A ordem da morte - Buffalo Bill (1944)

Buffalo Bill (1944) não convence pela retórica anti-civilização pouco inspirada. Nem convence pela sinuosa incorporação deste herói nos arrabaldes do entretenimento aristocrático.


Convence pela honestidade com que escolhe representar um Joel Mccrae inatamente aureolado e assombrado pela cruz dos feitos que foi sendo levado a protagonizar.

E a verdadeira crítica não está no texto enxuto, mas antes nas subtilezas que podem ser encontradas na hipnose coletiva que aquela forma de sociedade escolhe encarnar.
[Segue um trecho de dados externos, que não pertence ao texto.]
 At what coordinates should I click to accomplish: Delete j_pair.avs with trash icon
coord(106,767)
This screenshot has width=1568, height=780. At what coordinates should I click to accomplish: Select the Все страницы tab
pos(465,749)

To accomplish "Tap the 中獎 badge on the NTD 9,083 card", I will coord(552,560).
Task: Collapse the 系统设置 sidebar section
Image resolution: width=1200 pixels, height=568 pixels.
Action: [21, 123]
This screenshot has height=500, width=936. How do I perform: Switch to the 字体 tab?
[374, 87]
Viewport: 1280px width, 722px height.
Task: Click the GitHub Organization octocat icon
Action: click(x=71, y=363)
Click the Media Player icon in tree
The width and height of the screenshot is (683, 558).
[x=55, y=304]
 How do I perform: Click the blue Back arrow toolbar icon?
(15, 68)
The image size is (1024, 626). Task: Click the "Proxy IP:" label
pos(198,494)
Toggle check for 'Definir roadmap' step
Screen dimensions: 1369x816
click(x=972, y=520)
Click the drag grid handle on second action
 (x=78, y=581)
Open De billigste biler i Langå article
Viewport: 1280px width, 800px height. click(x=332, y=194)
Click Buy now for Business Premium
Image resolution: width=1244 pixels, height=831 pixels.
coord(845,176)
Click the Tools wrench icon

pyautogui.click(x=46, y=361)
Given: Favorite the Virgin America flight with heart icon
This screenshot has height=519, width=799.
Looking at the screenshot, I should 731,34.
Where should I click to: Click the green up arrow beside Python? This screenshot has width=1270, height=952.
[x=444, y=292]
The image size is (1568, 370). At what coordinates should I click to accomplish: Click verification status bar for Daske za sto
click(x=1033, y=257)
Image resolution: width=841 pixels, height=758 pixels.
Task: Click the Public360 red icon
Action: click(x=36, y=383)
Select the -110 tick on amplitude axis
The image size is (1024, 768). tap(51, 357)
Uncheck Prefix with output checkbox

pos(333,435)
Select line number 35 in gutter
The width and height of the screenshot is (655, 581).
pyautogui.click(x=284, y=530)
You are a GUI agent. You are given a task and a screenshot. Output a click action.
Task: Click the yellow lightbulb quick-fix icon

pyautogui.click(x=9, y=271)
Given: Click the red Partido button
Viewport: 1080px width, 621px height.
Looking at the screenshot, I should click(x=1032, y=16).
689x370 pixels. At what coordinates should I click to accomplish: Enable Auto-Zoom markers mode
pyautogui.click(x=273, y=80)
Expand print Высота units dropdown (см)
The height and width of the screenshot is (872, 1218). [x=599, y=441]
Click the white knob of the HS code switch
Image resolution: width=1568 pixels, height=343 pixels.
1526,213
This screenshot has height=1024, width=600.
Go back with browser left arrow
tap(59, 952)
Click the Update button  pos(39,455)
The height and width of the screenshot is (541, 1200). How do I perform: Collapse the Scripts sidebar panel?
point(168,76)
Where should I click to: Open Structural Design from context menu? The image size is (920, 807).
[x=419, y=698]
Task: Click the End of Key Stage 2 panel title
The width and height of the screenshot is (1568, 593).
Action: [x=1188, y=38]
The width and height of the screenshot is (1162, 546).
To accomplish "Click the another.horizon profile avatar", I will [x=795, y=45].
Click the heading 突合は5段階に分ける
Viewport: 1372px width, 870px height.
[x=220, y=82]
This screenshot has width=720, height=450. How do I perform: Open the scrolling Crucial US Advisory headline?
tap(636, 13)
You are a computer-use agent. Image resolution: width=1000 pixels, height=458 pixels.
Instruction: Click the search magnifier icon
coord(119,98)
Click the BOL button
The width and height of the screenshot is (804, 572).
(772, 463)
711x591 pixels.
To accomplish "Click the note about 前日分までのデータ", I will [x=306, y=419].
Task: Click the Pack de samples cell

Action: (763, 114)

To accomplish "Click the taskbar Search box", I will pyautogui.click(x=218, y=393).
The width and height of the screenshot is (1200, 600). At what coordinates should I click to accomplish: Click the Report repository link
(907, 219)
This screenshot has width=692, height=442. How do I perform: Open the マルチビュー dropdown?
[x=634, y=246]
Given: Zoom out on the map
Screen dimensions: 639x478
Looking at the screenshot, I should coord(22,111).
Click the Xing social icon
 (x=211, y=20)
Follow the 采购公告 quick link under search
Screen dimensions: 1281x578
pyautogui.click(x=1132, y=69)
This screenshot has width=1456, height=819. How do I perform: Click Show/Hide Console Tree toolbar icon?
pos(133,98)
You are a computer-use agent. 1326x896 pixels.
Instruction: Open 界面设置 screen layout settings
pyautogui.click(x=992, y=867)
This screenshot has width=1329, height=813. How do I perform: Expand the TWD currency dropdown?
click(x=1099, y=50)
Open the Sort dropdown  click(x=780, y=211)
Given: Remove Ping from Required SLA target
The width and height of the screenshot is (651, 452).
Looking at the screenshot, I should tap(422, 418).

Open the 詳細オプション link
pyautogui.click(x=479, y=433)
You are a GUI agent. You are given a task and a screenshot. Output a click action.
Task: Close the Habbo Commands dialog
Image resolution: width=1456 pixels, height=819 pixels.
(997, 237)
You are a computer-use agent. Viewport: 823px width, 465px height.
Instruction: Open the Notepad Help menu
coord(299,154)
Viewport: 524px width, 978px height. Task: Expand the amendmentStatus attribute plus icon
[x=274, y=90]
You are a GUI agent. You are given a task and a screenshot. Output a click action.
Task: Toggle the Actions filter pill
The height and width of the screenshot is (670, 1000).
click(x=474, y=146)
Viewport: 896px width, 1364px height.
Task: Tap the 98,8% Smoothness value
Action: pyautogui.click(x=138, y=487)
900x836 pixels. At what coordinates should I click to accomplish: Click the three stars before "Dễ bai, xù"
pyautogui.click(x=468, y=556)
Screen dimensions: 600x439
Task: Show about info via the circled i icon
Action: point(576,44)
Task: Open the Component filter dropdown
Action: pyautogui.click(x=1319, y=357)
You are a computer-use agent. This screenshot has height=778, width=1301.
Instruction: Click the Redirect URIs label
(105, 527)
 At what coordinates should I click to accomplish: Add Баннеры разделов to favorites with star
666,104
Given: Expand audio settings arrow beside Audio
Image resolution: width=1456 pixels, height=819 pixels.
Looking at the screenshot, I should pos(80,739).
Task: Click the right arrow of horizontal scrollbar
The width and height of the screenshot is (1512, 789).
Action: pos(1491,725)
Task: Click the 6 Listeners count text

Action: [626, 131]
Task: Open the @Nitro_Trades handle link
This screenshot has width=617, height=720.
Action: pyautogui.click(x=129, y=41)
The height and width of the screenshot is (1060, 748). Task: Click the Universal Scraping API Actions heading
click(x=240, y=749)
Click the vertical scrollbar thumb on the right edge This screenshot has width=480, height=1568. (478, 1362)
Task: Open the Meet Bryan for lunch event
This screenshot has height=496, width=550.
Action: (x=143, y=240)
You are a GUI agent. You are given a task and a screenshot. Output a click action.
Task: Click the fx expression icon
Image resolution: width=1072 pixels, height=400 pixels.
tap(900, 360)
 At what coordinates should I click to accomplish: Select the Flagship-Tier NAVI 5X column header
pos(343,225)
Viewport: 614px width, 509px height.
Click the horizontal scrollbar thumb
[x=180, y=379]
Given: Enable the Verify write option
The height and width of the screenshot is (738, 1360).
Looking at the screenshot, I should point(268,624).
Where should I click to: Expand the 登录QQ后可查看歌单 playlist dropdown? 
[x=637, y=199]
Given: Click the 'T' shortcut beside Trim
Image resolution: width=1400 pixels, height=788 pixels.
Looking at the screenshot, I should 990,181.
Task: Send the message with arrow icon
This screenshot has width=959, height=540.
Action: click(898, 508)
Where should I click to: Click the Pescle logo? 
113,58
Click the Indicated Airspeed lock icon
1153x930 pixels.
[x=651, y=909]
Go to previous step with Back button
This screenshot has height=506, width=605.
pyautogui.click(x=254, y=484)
Em nome da civilização, marcha a engrenagem de guerra americana, que numa sincronia apoteótica, subjuga o galope de cada cavalo a um objetivo cruelmente comum.


Com esta carnificina fabril, contrasta a emocional desordem da investida cheyenne, que colorida de berros catárticos nunca susteve hipótese frente à sistematização da morte.


É esta a verdadeira prova de civilização: A avalanche mortuária, que mesmo (especialmente) nos momentos mais fatais insiste em ser ordeira.


Chegará se calhar o dia em que os derrotados nos salvarão da nossa vitória.